O projeto em questão prevê o retrofit de um edifício existente na Rua Humaitá para a criação de 92 unidades residenciais. No entanto, a análise do MPRJ focou especialmente no terceiro bloco do residencial, que, com seus 96 metros de extensão, ultrapassaria em mais do dobro o limite legal estabelecido de 40 metros para construções na área. Essa discrepância é um dos pilares da contestação, que busca garantir o cumprimento das normas de planejamento urbano.
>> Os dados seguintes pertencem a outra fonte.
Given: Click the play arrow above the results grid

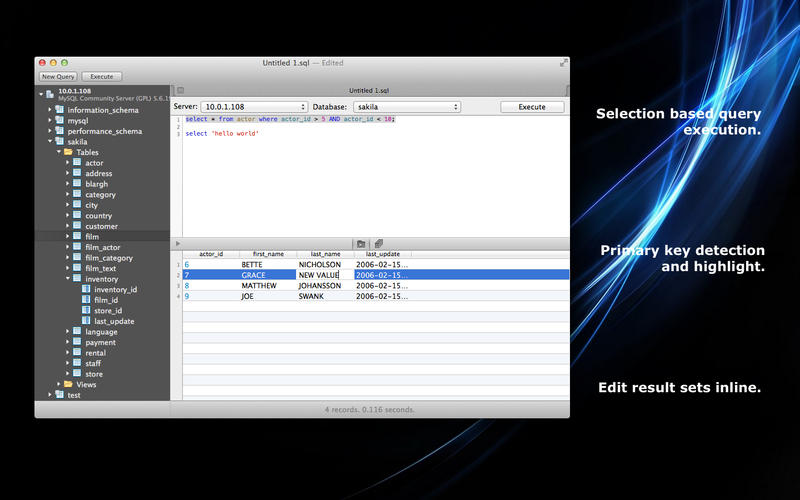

A contestação sobre a 'readequação de potencial construtivo'
A ação do MPRJ não se limita apenas às dimensões da construção. O documento também questiona a atuação da Prefeitura do Rio, que teria utilizado o instrumento legal da “readequação de potencial construtivo” para autorizar as obras no Humaitá. Essa ferramenta permite que a área total de um lote seja utilizada para cálculo de construção em locais de interesse ambiental ou com restrições públicas, visando, em tese, a compensação ou a otimização do uso do solo.
Contudo, para o Ministério Público, a aplicação desse instrumento no caso do empreendimento Hum não possui respaldo legal. A argumentação é que a utilização da “readequação de potencial construtivo” teria sido feita de forma inadequada, desvirtuando seu propósito e abrindo precedentes perigosos para o planejamento urbano da cidade. A discussão sobre a legalidade e a pertinência do uso de tais mecanismos é central para a proteção do espaço público e da legislação urbanística.
Patrimônio histórico em xeque: o caso da Casa Amarela
Um dos pontos mais sensíveis da argumentação do MPRJ diz respeito ao impacto do novo edifício sobre a Casa Amarela, um casarão histórico do século XIX que divide o mesmo espaço. Um laudo técnico anexado à ação indica que a construção do residencial bloqueará significativamente a visibilidade do imóvel tombado, comprometendo sua apreciação e valor histórico-cultural.
Além disso, o órgão aponta que o acesso restrito ao casarão, decorrente da nova edificação, configura uma privatização indevida de um bem cultural protegido. A preservação do patrimônio histórico é uma pauta constante na cidade do Rio de Janeiro, que possui inúmeros imóveis e áreas de valor inestimável. A ação do MPRJ reforça a necessidade de equilibrar o desenvolvimento imobiliário com a salvaguarda da memória e da identidade cultural carioca.
Desdobramentos e o futuro do empreendimento no Humaitá
A ação do Ministério Público do Rio de Janeiro solicita à Justiça não apenas a interrupção imediata das obras, mas também a anulação de todos os atos de licenciamento concedidos e a adequação das plantas do projeto aos parâmetros legais vigentes. O caso agora aguarda a análise do Poder Judiciário, que decidirá sobre a concessão da tutela de urgência.
Caso o pedido seja deferido, tanto a construtora TAO quanto o município do Rio de Janeiro deverão paralisar as atividades de construção de forma mediada, aguardando a resolução final do processo. Este cenário sublinha a importância da fiscalização e da atuação de órgãos como o MPRJ na garantia da legalidade e na proteção dos interesses coletivos, especialmente em um contexto de intensa pressão imobiliária em áreas valorizadas como a Zona Sul. A decisão judicial terá repercussões significativas para o futuro do empreendimento e poderá servir de baliza para outros projetos urbanísticos na cidade, reforçando o debate sobre a ética e a legalidade no desenvolvimento urbano.